Aims: Stress echocardiography (SE) is one of the leading modalities for the assessment of coronary artery disease and dynamic valvular heart disease. A wide range of different techniques have been established. There are no data which identify how current techniques have been integrated into clinical practice.
Methods and results: An electronic questionnaire was devised to identify SE practice in five core areas: service demographics, indications, methods, reporting, and adverse events. The questionnaire was sent to 198 National Health Service hospitals. Eighty-five (71%) out of the 120 departments who perform SE responded. Each unit performed a median of 400 SE (inter-quartile range 175-600). Thirty-two (37.6%) operators performed <100 SE per year. Exercise, dobutamine, dipyridamole, adenosine, and pacing SE were available in 57 (67.1%), 85 (100%), 6 (7.1%), 11 (12.9%), and 34 (40%) units, respectively. Eighty-one (95.3%) units performed SE for the evaluation of low-flow, low-gradient aortic stenosis. Thirty-four (40%) and 32 (37.6%) performed SE for the evaluation of asymptomatic severe aortic stenosis and symptomatic moderate mitral regurgitation, respectively. Eighty-three (97.6%) administered contrast agents during SE. Additional analysis of perfusion and strain was performed in 9 (10.5%) and 13 (15.3%) units, respectively.
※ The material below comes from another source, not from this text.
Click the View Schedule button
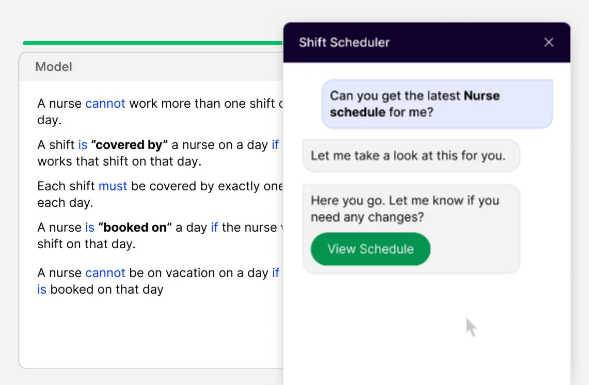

Conclusion: SE has been incorporated into the majority of UK hospitals. A substantial proportion of operators perform less than the recommended number of procedures per year. The use of exercise SE, vasodilator SE, and SE for the evaluation of VHD are under-utilized. Penetration of new techniques is variable, contrast for left ventricular opacification has been almost universally adopted, while myocardial perfusion and mechanics are used much less.
Keywords: Coronary artery disease; Stress echocardiography; Valvular heart disease.